# [What is needed]
Where does the string "computer" appear in the records? Copy each line that holds it.

=== Input material ===

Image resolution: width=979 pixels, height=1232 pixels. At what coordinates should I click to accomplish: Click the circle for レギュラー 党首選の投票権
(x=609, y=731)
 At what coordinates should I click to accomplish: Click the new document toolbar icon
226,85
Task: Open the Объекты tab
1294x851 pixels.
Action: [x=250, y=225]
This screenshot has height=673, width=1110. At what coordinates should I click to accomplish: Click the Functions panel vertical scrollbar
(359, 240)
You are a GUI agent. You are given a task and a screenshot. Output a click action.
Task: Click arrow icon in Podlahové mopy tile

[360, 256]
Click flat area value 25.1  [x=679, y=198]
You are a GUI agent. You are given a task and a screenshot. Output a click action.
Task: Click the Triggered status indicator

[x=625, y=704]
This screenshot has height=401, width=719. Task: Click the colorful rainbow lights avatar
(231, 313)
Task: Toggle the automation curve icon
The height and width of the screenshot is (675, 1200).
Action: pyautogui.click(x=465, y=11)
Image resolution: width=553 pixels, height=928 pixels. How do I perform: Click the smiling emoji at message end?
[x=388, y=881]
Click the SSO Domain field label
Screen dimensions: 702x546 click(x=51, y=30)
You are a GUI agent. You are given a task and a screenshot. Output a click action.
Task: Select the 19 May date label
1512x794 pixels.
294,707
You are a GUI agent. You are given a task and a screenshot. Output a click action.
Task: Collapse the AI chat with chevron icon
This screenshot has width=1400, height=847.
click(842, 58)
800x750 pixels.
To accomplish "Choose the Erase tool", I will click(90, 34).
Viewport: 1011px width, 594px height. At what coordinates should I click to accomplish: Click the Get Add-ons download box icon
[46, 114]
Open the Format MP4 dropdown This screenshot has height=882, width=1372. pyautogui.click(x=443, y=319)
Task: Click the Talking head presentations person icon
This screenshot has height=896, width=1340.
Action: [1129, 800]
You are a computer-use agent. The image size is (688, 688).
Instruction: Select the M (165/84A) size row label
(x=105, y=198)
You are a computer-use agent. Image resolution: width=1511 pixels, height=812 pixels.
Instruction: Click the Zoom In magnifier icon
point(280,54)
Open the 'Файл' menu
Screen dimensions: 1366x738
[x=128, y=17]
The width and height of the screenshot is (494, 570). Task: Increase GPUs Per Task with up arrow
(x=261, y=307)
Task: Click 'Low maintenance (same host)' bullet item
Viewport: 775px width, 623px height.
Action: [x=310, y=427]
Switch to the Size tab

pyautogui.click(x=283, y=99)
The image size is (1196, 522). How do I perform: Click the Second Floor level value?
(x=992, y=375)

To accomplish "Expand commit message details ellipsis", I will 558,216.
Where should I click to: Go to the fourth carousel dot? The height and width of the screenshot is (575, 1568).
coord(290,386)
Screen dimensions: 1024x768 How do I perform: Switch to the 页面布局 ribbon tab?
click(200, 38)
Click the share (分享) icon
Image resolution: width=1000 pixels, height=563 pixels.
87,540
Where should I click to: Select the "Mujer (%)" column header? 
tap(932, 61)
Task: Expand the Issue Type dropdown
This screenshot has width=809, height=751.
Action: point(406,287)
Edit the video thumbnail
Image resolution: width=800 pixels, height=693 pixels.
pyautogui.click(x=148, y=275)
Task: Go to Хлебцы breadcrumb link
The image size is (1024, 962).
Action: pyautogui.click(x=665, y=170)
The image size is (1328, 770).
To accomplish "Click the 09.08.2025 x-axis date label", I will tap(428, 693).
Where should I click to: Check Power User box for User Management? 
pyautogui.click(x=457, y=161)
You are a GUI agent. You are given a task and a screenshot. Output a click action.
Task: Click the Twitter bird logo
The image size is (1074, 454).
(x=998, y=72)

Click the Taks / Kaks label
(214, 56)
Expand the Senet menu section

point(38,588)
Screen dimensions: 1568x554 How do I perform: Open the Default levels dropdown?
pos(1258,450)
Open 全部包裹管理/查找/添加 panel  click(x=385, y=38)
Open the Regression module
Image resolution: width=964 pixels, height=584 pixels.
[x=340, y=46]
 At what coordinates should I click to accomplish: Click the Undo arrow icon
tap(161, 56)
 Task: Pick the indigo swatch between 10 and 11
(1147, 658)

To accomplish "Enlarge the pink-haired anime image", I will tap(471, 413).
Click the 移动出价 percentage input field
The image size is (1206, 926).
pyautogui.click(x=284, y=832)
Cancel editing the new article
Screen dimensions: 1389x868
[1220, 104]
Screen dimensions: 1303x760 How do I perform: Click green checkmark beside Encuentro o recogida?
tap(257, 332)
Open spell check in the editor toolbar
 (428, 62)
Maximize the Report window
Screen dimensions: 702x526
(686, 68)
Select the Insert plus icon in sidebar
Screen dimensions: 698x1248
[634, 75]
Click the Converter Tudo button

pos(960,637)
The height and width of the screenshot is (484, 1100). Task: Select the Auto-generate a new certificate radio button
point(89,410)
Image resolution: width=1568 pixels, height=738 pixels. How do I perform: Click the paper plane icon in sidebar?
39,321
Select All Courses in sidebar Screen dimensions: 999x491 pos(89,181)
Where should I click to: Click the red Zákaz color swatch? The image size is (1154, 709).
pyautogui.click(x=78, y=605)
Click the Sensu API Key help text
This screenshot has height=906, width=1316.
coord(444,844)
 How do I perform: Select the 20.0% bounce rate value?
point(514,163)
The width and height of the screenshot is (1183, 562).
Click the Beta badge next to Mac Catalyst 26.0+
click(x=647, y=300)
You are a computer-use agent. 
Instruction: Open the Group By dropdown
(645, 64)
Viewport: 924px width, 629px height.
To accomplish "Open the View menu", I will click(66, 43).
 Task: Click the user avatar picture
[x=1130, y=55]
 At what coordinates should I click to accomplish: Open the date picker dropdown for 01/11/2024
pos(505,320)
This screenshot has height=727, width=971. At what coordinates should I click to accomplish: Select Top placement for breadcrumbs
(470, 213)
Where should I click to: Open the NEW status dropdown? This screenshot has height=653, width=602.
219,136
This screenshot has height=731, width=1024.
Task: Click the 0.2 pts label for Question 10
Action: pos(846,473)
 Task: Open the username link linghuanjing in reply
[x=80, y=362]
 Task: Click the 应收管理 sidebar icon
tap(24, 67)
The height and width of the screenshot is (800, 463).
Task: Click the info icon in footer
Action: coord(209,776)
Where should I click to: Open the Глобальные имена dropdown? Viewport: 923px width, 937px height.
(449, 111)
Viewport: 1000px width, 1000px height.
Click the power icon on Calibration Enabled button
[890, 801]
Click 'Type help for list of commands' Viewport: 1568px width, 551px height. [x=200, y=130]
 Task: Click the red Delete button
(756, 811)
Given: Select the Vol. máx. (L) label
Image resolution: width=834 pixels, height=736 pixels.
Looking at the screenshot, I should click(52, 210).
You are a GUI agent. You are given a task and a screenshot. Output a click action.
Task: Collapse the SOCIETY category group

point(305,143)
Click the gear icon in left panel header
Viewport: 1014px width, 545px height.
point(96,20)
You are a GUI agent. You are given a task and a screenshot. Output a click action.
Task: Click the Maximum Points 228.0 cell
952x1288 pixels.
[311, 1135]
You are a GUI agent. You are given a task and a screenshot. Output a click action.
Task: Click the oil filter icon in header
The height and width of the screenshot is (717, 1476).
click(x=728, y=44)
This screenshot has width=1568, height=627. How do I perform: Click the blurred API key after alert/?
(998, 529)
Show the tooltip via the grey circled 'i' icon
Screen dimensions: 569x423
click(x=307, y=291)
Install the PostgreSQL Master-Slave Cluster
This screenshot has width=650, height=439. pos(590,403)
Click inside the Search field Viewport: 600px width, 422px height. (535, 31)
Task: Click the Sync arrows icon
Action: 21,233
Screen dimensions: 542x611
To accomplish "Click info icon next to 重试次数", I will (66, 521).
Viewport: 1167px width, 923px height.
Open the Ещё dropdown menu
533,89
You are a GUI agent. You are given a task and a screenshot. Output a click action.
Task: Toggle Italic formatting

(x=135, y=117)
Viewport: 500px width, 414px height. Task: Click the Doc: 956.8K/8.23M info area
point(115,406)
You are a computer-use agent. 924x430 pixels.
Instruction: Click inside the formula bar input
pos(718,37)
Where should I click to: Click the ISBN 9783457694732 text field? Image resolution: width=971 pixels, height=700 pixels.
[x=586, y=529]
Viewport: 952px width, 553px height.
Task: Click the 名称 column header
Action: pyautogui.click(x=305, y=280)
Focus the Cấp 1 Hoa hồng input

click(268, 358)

===

# [Response area]
You are a computer-use agent. The image size is (688, 688).
You are a computer-use agent. Image resolution: width=1511 pixels, height=812 pixels.
You are a computer-use agent. 
You are a computer-use agent. 924x430 pixels.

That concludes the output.